I take another step away, giving her space. I've spent years defending something untenable, and what's more, that's not even the whole of it. I've been trying to uphold an oath, a promise I made to my dying friend, one whose death was my fault. I have no business being here.
"Why does it feel like you're leaving?"
I tell her she's more. I believe she's more, yet here I am, failing her. I've been so blinded by everything she makes me feel that I'm holding her back. History feels like it's repeating itself right before my eyes. I'm standing in a cornfield at seventeen, determined to save the girl. All this time, I saw Lauren's push to get close to me as something else. I missed signs that were always there. For years, I've been her protector: duty instead of love. She's no longer a fragile obligation. She's the woman I want at my side and one who can handle the truth.

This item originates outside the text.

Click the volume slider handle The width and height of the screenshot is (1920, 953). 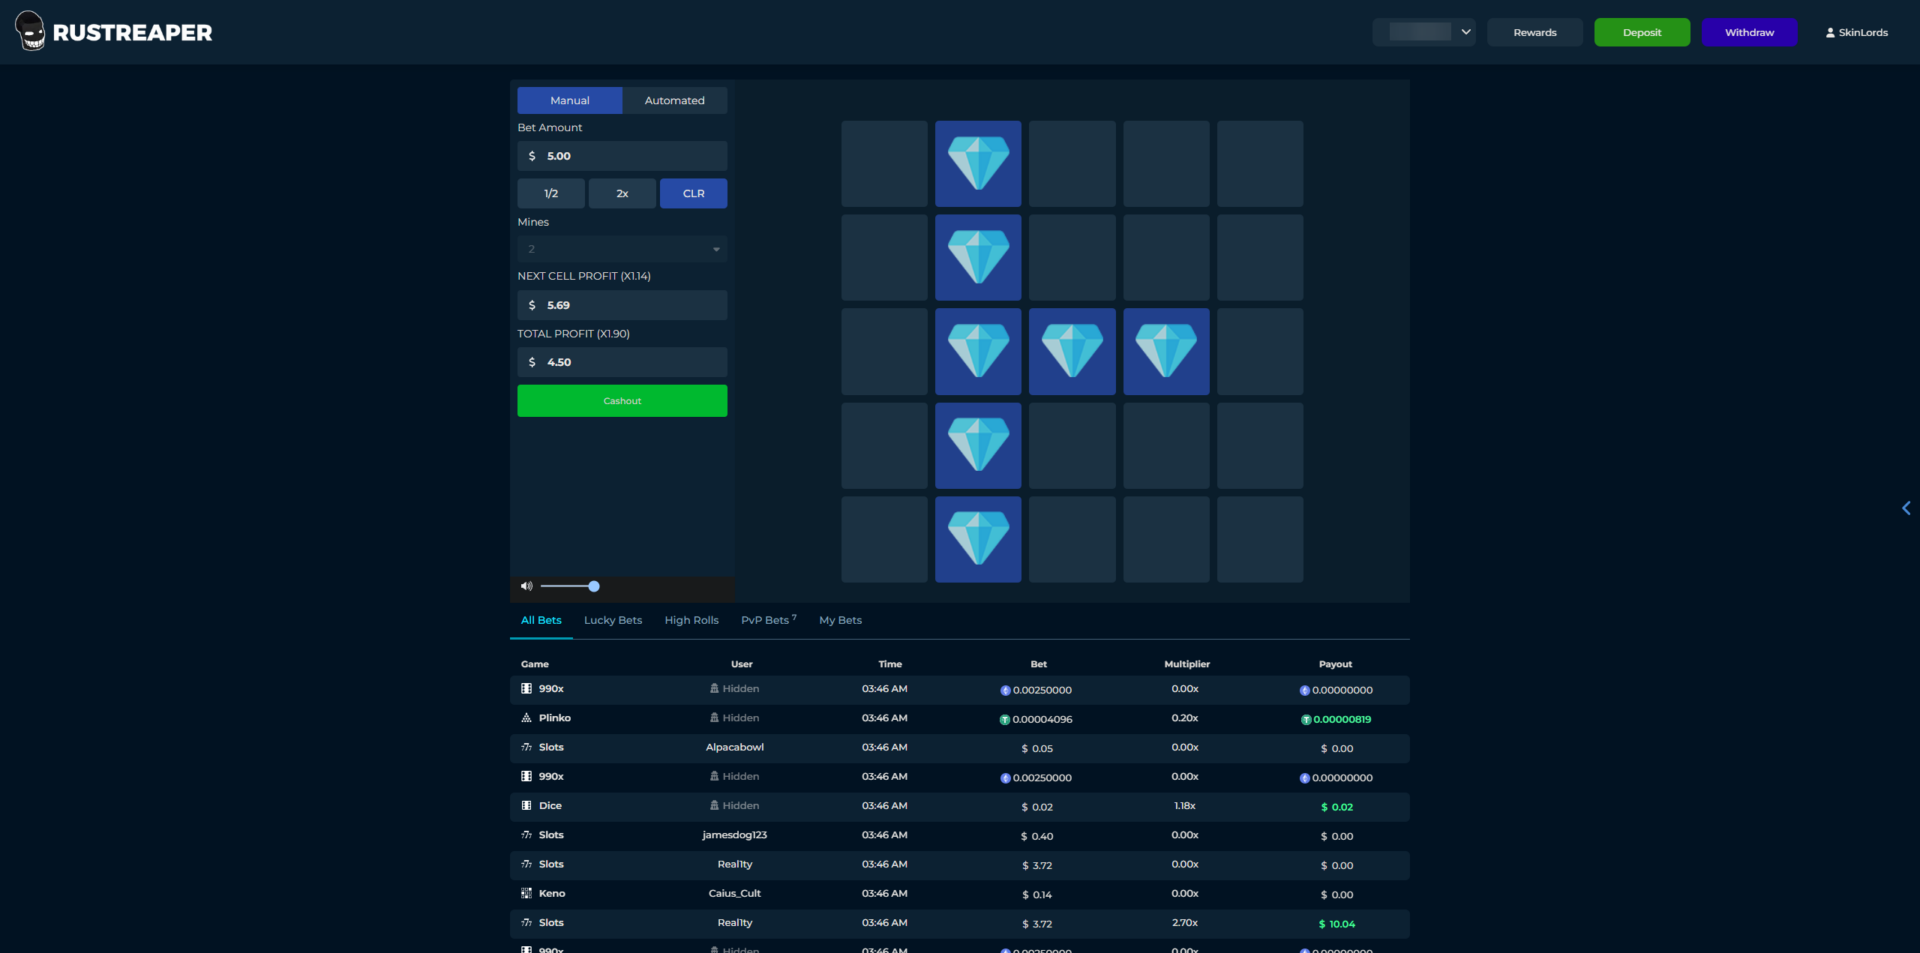click(x=594, y=586)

"Because I am. You're a grown woman. You have things to figure out, and I can't be what you need. All this time, I only wanted to guard your heart, but all I was doing was poisoning it."

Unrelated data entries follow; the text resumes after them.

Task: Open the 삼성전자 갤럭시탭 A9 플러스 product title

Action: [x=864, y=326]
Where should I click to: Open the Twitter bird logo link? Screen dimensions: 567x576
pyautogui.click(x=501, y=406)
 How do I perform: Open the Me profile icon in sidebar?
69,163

"That's not true. I'm upset. I'm hurt. I'm not poisoned. We'll figure this out together. You just said yourself you didn't know?—"

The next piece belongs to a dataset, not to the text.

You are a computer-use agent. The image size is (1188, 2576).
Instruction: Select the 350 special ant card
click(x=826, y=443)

"But didn't I?" I throw my arms wide. "I knew enough, Cameron."
"You said you loved me, Everett. Was any of that true?"
"I meant every damn word. I love you so damn much. It's because I love you that I'm letting you go…" My eyes flick over to Lauren's. "So you can make room to love someone else. All I've done is turn that heart of gold into heartbreak."
"It's my heart, Everett. I get to decide how I want it, and I'd rather have broken pieces that include you than a whole one that doesn't."
Her words slowly dig out what remains of my own. I fucking hate knowing that I'm hurting her. If I were her, I'd hate me. I turn on my heel before she can argue anymore. Her hate is deserved. I'm not walking away because I want to. I'm walking away because she won't, and while she may want me, she deserves so much better than me.
"Ev, please don't do this," I hear her say, but my feet don't stop. I hoped our story would end with me being her destiny, but the sound of my footsteps as I walk away sounds like the deafening silence of me being part of her history. Good.
"Dad, this is messed up. You shouldn't be walking away right now. She needs you," Connor says, following me out of the gardens.
"You think I want to walk away from her? Connor, I love her with everything that I am. You're my son, but she's the other half of my soul."
"Then why are we walking away? We're her family."
"That's why I'm walking away. We're not her everything anymore, Con. I don't have the DNA tests, but I already know what it will say, Lauren Camden Rhodes is Cameron's mom." As if I needed another slap in the face. Damon named his daughter Cameron, no doubt an eponym for Lauren. The signs seem so utterly obvious now, which makes this all the more harsh. I should have realized sooner. Maybe if I had, I wouldn't be walking away now. Perhaps then I could have had the time to find my words, to tell her differently, or maybe it was always meant to be this way.
"You're supposed to be there for her when she's hurting."
"Not on this, Con. This is different. Her pain needs to be her strength." I run my hands through my hair, pulling hard as I do. I can't save the girl. I did that once and lost myself and the girl. This time, the girl has to save herself. When I reach the valet with Garrett and Connor hot on my heels, I look to Connor and say, "You guys are more than welcome to stay. I'm not asking you to take a side."
"The car is here," Garrett says as he opens the door. "I'll let Moira know you had to leave."
"Thanks," I say as I climb in.
Leaning in, Garrett says, "This isn't the cornfield, you're not seventeen, and that girl back there doesn't need you, she wants you. There's a difference, brother."
He shuts the door and hits the roof, signaling the driver to take off before I can respond. As the driver pulls out of the park, all I can think is I may have just made one of the biggest mistakes of my life.